Originally the coffee plant grew naturally in Ethiopia east Africa. The effect of coffee beans on behavior was noticed by a sheep herder from caffa Ethiopia named Kaldi as he tended his sheep. He noticed that the sheep became hyperactive after eating the red “cherries” from a certain plant when they changed pastures. He tried a few by himself and was soon as overactive as his herd. The story relates that a Monk happens by and scolded him for “partaking of the devils fruit”. However, the Monks soon discovered that this fruit from the shiny green plant could help stay awake for their prayers.

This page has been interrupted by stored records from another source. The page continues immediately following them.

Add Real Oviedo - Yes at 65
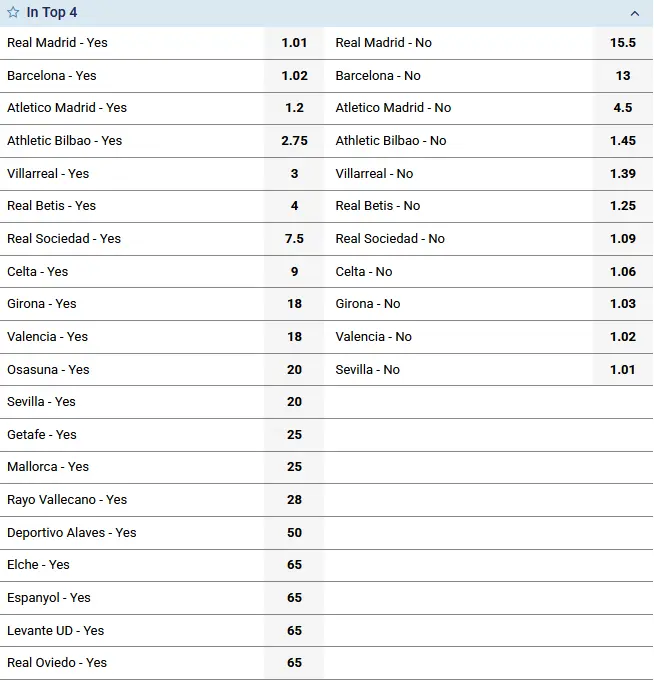 294,663
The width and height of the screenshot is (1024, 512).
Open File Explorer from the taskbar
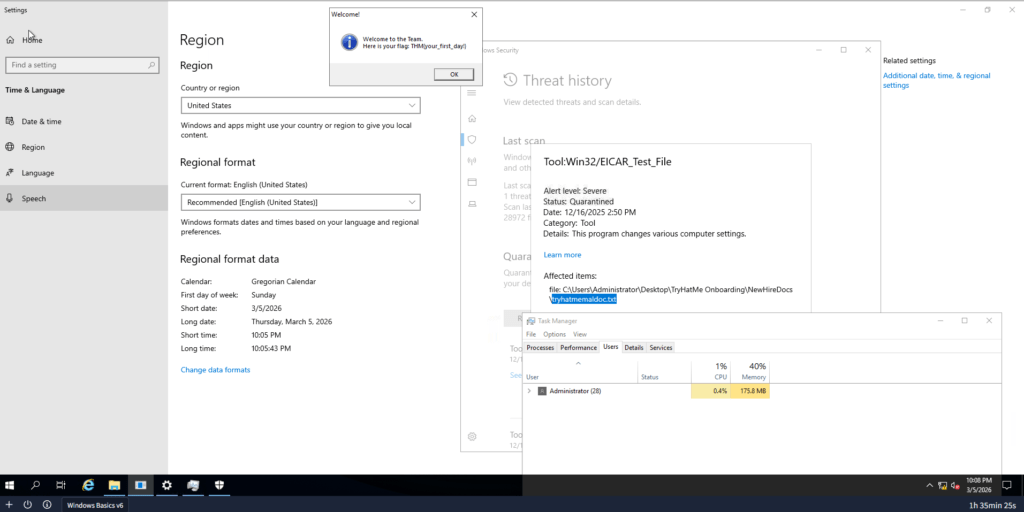click(114, 485)
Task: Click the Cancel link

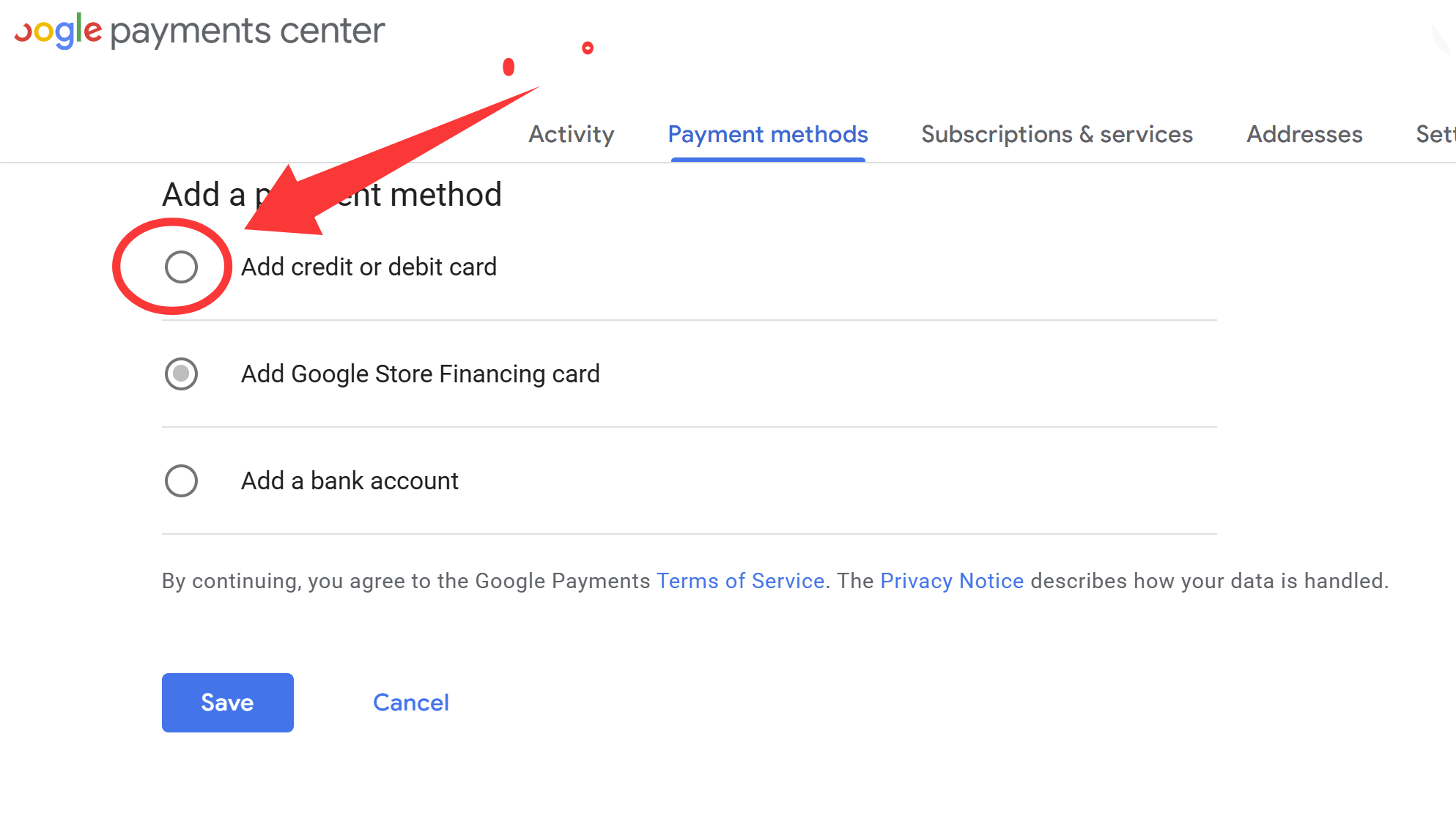Action: coord(410,702)
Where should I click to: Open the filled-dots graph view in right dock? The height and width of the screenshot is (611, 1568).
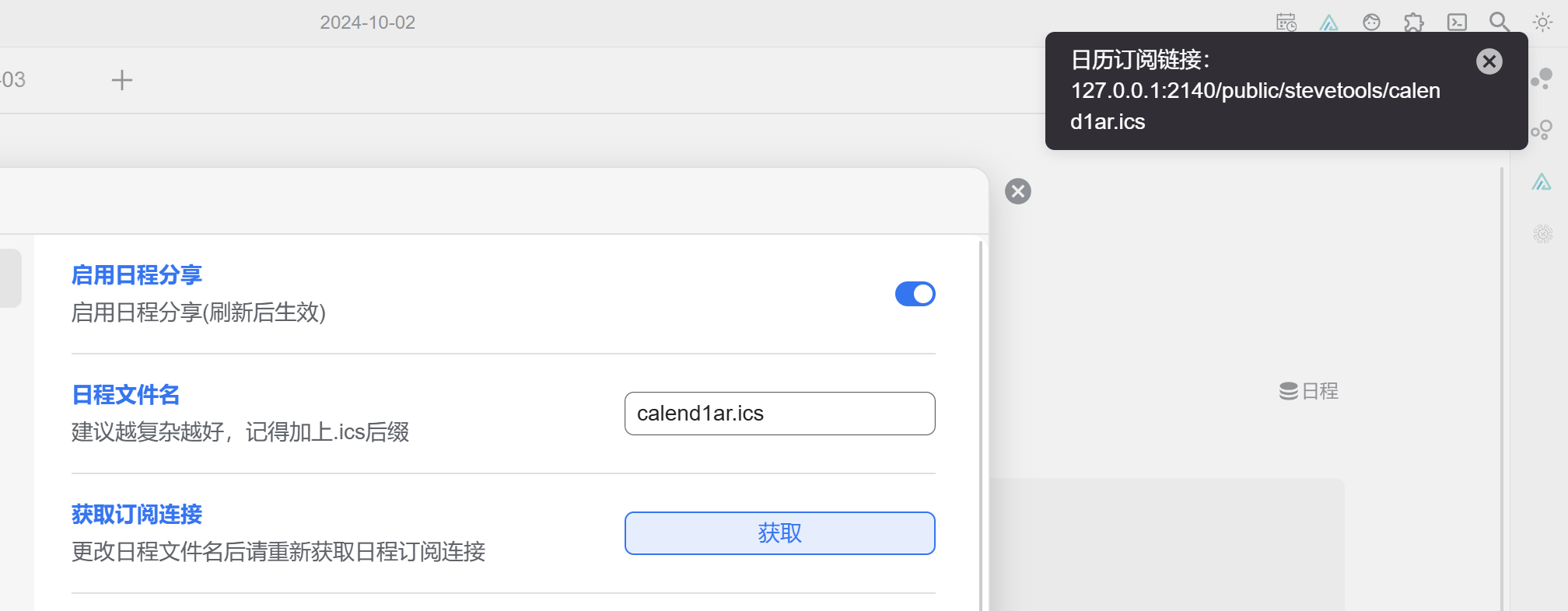click(1542, 79)
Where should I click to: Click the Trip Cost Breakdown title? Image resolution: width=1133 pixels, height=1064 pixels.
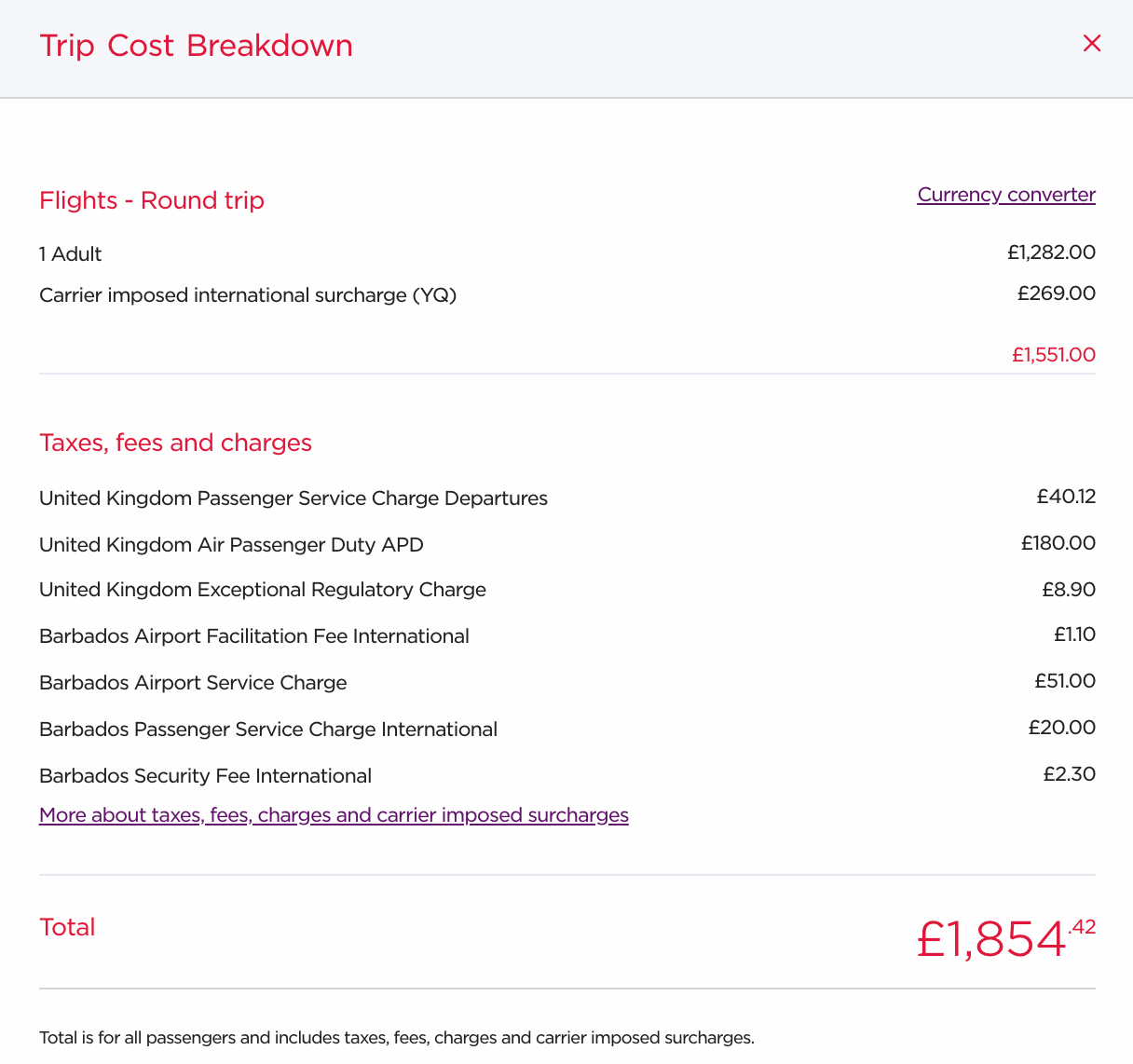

Prior to 1000 A.D: members of the galla tribe in Ethiopia noticed that they get an energy boost when they eat a certain berry, ground up and mix with animal fat.

1000 A.D: Arab traders bring coffee back to their homeland and cultivate the plant for the first time on plantations, they began to boil the beans, creating a drink they call “qahwa”.

1453: Coffee is introduced to the Constantinople by Ottoman Turks, the world’s first coffee shops, KIVA HAN, open there in 1475.

1600: Coffee, introduced to the west by Italian traders.

1607: Captain John Smith helps to found the colony of Virginia at Jamestown, it’s believed that he introduced coffee to north America.

1645: First coffeehouse opens in England.

1672: First coffeehouse opens in Paris.

1690: With a coffee plant smuggle out of the port of Mocha Yemen, the Dutch become the first to transport and cultivate coffee commercially, in Ceylon and in their East-Indian colony – Java, source of the brews nickname.

1621: First coffeehouse opens in Berlin.

The rest was history; today most of east African countries produce coffee.